-- START --

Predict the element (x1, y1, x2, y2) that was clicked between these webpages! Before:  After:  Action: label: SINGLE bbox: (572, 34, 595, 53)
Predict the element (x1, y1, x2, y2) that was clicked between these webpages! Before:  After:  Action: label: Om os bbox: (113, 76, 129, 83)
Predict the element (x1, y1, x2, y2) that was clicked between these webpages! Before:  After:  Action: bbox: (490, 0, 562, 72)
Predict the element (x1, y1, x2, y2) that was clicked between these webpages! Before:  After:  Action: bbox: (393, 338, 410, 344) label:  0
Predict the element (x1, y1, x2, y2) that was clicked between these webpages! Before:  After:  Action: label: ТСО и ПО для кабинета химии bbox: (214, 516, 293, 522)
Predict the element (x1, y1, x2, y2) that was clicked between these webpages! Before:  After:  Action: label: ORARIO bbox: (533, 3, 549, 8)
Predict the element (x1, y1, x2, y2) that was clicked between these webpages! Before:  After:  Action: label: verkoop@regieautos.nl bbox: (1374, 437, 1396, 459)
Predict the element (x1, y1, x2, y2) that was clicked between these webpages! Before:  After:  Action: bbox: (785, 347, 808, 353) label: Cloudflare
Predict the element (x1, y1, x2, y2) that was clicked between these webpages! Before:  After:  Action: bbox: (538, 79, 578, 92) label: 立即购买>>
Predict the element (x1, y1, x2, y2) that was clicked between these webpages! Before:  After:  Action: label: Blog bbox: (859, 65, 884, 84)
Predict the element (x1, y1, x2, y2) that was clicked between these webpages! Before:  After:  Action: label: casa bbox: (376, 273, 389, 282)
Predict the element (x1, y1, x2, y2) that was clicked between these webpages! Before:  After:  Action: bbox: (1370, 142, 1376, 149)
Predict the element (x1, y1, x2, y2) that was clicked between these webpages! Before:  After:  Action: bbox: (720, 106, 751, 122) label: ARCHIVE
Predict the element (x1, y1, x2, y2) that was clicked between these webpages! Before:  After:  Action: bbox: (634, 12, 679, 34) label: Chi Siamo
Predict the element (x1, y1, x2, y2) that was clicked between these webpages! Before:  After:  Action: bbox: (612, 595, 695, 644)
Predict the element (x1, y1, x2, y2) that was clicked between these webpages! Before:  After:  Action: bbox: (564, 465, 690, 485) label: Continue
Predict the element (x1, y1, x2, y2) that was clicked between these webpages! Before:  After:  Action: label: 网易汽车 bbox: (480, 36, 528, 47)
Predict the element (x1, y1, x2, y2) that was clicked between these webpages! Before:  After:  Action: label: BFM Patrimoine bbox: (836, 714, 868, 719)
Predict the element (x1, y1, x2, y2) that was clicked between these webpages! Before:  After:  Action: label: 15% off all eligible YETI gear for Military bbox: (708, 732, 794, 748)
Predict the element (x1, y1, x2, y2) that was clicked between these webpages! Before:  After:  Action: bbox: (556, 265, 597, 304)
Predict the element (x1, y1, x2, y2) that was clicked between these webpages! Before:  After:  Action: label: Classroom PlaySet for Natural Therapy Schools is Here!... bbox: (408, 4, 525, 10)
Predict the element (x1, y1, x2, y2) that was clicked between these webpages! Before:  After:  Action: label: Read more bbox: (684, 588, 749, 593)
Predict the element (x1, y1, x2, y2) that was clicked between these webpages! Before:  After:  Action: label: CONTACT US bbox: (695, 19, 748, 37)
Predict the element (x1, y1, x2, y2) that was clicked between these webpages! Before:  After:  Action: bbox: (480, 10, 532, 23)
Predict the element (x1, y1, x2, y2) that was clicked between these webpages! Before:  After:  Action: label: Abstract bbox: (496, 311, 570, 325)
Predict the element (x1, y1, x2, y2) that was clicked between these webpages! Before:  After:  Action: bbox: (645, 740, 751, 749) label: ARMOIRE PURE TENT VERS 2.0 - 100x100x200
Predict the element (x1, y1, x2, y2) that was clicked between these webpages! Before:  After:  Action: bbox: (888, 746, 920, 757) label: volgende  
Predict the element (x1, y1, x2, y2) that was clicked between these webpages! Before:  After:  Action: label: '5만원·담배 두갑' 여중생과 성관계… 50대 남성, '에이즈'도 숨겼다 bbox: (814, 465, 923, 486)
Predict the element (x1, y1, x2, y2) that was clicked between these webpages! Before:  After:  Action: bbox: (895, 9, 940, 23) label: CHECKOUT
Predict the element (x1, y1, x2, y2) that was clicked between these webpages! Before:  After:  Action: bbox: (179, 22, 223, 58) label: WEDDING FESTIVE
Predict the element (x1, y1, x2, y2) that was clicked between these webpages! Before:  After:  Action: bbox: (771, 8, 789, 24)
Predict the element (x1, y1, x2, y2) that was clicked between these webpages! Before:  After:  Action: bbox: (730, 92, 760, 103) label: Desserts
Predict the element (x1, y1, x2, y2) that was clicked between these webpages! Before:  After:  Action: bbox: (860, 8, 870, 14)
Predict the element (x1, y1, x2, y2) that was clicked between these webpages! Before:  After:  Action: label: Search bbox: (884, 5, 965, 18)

-- END --

Reproduce all of the data above word for word, leaving every line unchanged.

Predict the element (x1, y1, x2, y2) that was clicked between these webpages! Before:  After:  Action: label: SINGLE bbox: (572, 34, 595, 53)
Predict the element (x1, y1, x2, y2) that was clicked between these webpages! Before:  After:  Action: label: Om os bbox: (113, 76, 129, 83)
Predict the element (x1, y1, x2, y2) that was clicked between these webpages! Before:  After:  Action: bbox: (490, 0, 562, 72)
Predict the element (x1, y1, x2, y2) that was clicked between these webpages! Before:  After:  Action: bbox: (393, 338, 410, 344) label:  0
Predict the element (x1, y1, x2, y2) that was clicked between these webpages! Before:  After:  Action: label: ТСО и ПО для кабинета химии bbox: (214, 516, 293, 522)
Predict the element (x1, y1, x2, y2) that was clicked between these webpages! Before:  After:  Action: label: ORARIO bbox: (533, 3, 549, 8)
Predict the element (x1, y1, x2, y2) that was clicked between these webpages! Before:  After:  Action: label: verkoop@regieautos.nl bbox: (1374, 437, 1396, 459)
Predict the element (x1, y1, x2, y2) that was clicked between these webpages! Before:  After:  Action: bbox: (785, 347, 808, 353) label: Cloudflare
Predict the element (x1, y1, x2, y2) that was clicked between these webpages! Before:  After:  Action: bbox: (538, 79, 578, 92) label: 立即购买>>
Predict the element (x1, y1, x2, y2) that was clicked between these webpages! Before:  After:  Action: label: Blog bbox: (859, 65, 884, 84)
Predict the element (x1, y1, x2, y2) that was clicked between these webpages! Before:  After:  Action: label: casa bbox: (376, 273, 389, 282)
Predict the element (x1, y1, x2, y2) that was clicked between these webpages! Before:  After:  Action: bbox: (1370, 142, 1376, 149)
Predict the element (x1, y1, x2, y2) that was clicked between these webpages! Before:  After:  Action: bbox: (720, 106, 751, 122) label: ARCHIVE
Predict the element (x1, y1, x2, y2) that was clicked between these webpages! Before:  After:  Action: bbox: (634, 12, 679, 34) label: Chi Siamo
Predict the element (x1, y1, x2, y2) that was clicked between these webpages! Before:  After:  Action: bbox: (612, 595, 695, 644)
Predict the element (x1, y1, x2, y2) that was clicked between these webpages! Before:  After:  Action: bbox: (564, 465, 690, 485) label: Continue
Predict the element (x1, y1, x2, y2) that was clicked between these webpages! Before:  After:  Action: label: 网易汽车 bbox: (480, 36, 528, 47)
Predict the element (x1, y1, x2, y2) that was clicked between these webpages! Before:  After:  Action: label: BFM Patrimoine bbox: (836, 714, 868, 719)
Predict the element (x1, y1, x2, y2) that was clicked between these webpages! Before:  After:  Action: label: 15% off all eligible YETI gear for Military bbox: (708, 732, 794, 748)
Predict the element (x1, y1, x2, y2) that was clicked between these webpages! Before:  After:  Action: bbox: (556, 265, 597, 304)
Predict the element (x1, y1, x2, y2) that was clicked between these webpages! Before:  After:  Action: label: Classroom PlaySet for Natural Therapy Schools is Here!... bbox: (408, 4, 525, 10)
Predict the element (x1, y1, x2, y2) that was clicked between these webpages! Before:  After:  Action: label: Read more bbox: (684, 588, 749, 593)
Predict the element (x1, y1, x2, y2) that was clicked between these webpages! Before:  After:  Action: label: CONTACT US bbox: (695, 19, 748, 37)
Predict the element (x1, y1, x2, y2) that was clicked between these webpages! Before:  After:  Action: bbox: (480, 10, 532, 23)
Predict the element (x1, y1, x2, y2) that was clicked between these webpages! Before:  After:  Action: label: Abstract bbox: (496, 311, 570, 325)
Predict the element (x1, y1, x2, y2) that was clicked between these webpages! Before:  After:  Action: bbox: (645, 740, 751, 749) label: ARMOIRE PURE TENT VERS 2.0 - 100x100x200
Predict the element (x1, y1, x2, y2) that was clicked between these webpages! Before:  After:  Action: bbox: (888, 746, 920, 757) label: volgende  
Predict the element (x1, y1, x2, y2) that was clicked between these webpages! Before:  After:  Action: label: '5만원·담배 두갑' 여중생과 성관계… 50대 남성, '에이즈'도 숨겼다 bbox: (814, 465, 923, 486)
Predict the element (x1, y1, x2, y2) that was clicked between these webpages! Before:  After:  Action: bbox: (895, 9, 940, 23) label: CHECKOUT
Predict the element (x1, y1, x2, y2) that was clicked between these webpages! Before:  After:  Action: bbox: (179, 22, 223, 58) label: WEDDING FESTIVE
Predict the element (x1, y1, x2, y2) that was clicked between these webpages! Before:  After:  Action: bbox: (771, 8, 789, 24)
Predict the element (x1, y1, x2, y2) that was clicked between these webpages! Before:  After:  Action: bbox: (730, 92, 760, 103) label: Desserts
Predict the element (x1, y1, x2, y2) that was clicked between these webpages! Before:  After:  Action: bbox: (860, 8, 870, 14)
Predict the element (x1, y1, x2, y2) that was clicked between these webpages! Before:  After:  Action: label: Search bbox: (884, 5, 965, 18)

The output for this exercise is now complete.